What is required: In the Booker shortlist interview below, what does Bettany Hughes say Nielsen statistics show about translated fiction?

Text:

Fiction

The Best Fiction in Translation: The Man Booker International Shortlist 2019

recommended by Bettany Hughes

Celestial Bodies by Jokha Alharthi, translated by Marilyn Booth

Winner of the 2019 International Booker Prize

Celestial Bodies
by Jokha Alharthi, translated by Marilyn Booth

Read

Bettany Hughes, author of Istanbul: A Tale of Three Cities and chair of this year's Man Booker International Prize judging panel, talks us through the six books they have shortlisted for the title of best novel in translation.

Interview by Cal Flyn

Celestial Bodies by Jokha Alharthi, translated by Marilyn Booth

Winner of the 2019 International Booker Prize

Celestial Bodies
by Jokha Alharthi, translated by Marilyn Booth

Read

You are the chair of this year’s Man Booker International Prize, so you’re in a great position to say: has it been a strong year for fiction in translation?

Yes, I think it has. The enormous variety of books that we are seeing is really interesting—it was fantastic to be exposed to some of the new experimental writing from China, for instance. And I know that Nielsen statistics show that it’s been a very strong year in terms of sales of translated fiction. Publishers are having the confidence to back—and benefit from—work that originates beyond the English language. That trend really seems to be on an upward curve.

Dataset content:

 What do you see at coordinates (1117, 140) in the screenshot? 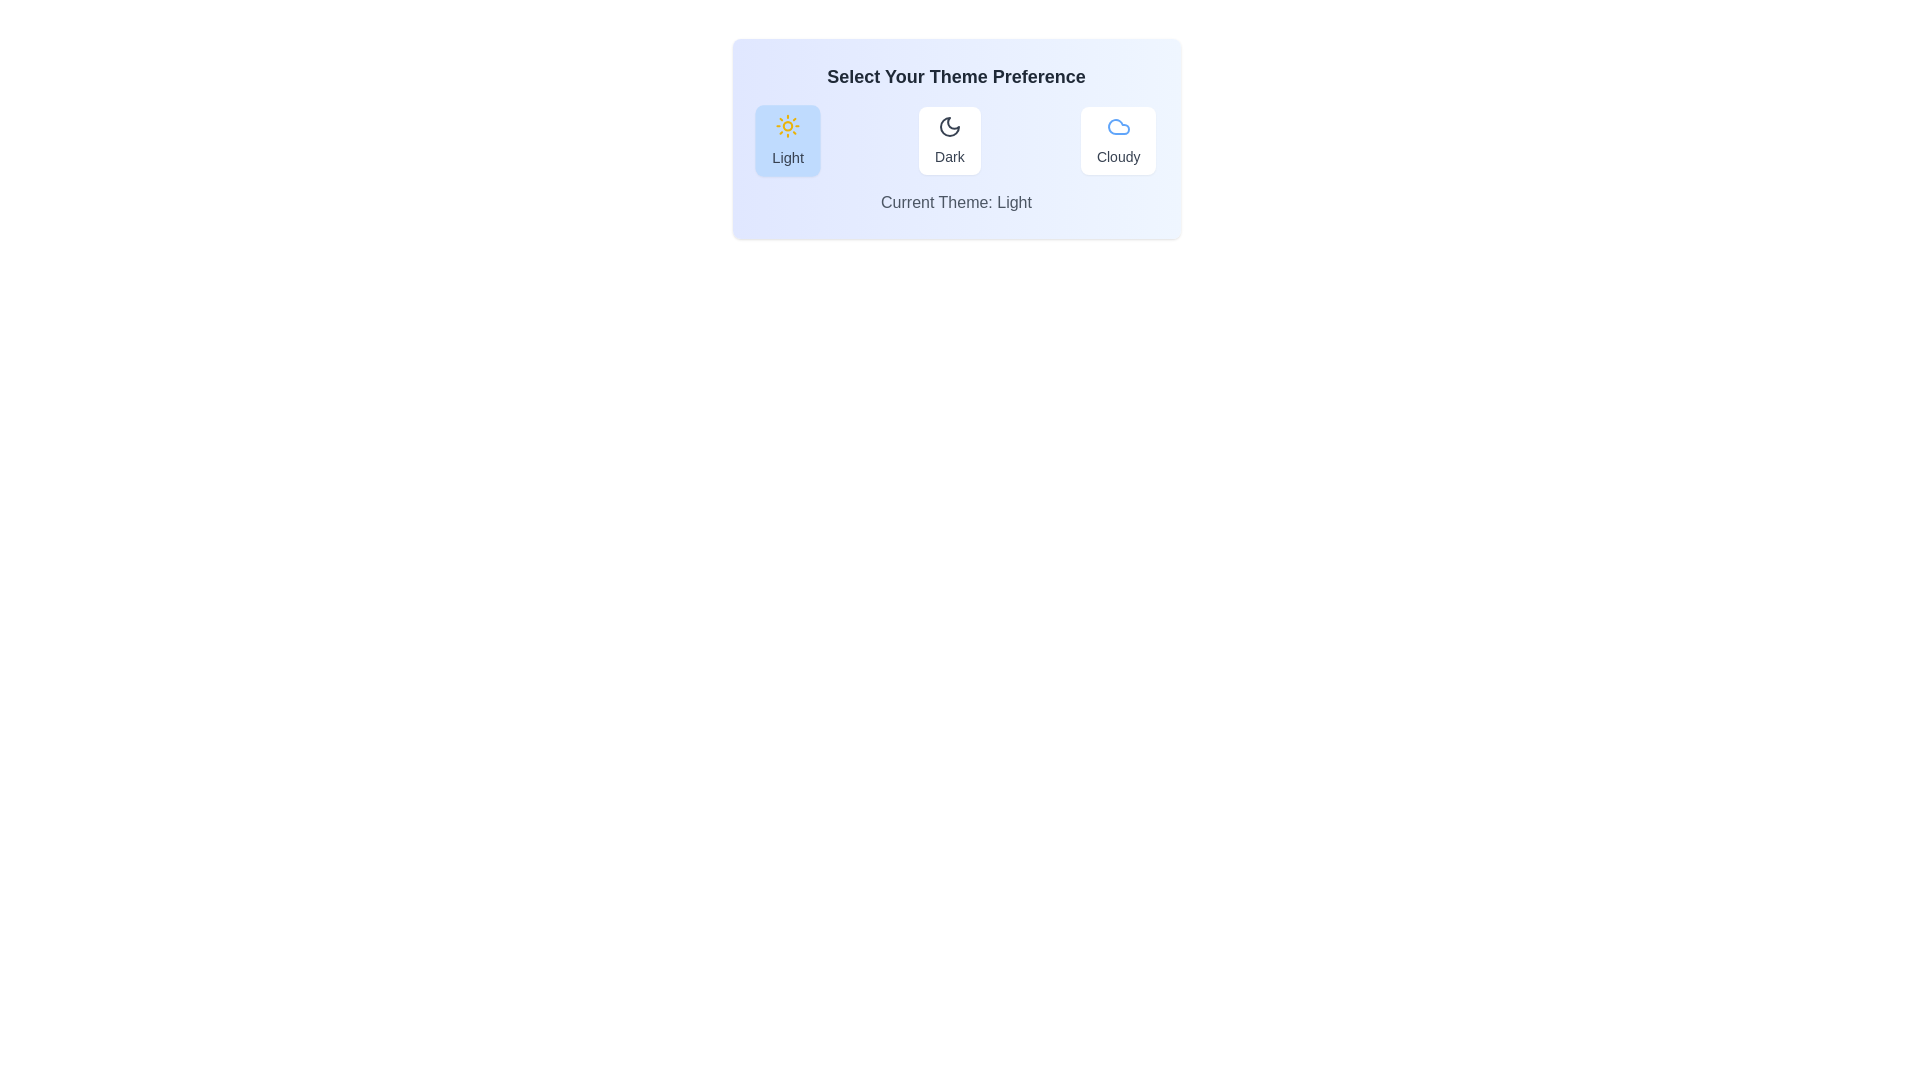
I see `the Cloudy button to observe its hover effect` at bounding box center [1117, 140].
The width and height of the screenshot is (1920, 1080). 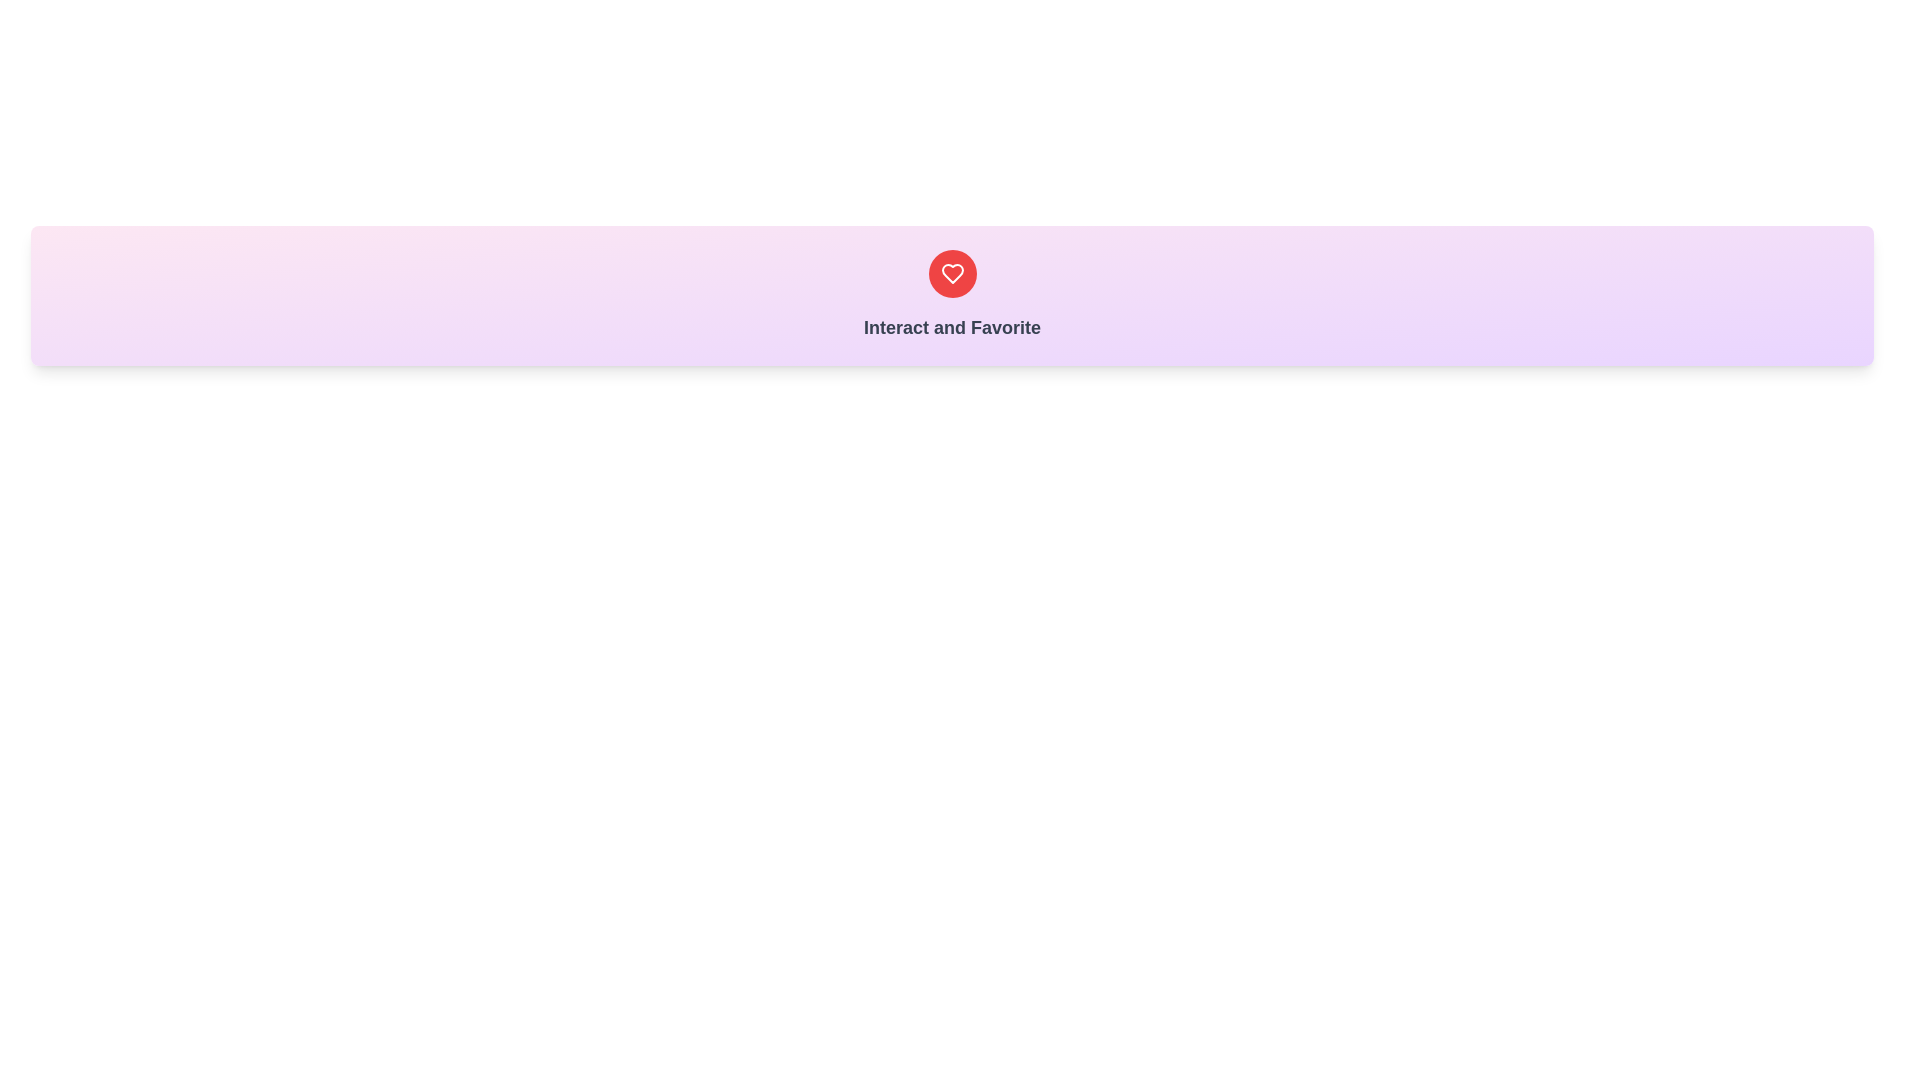 I want to click on the heart-shaped icon with a white stroke on a red circular background, so click(x=951, y=273).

Answer to the task: They show it has been a very strong year for sales of translated fiction.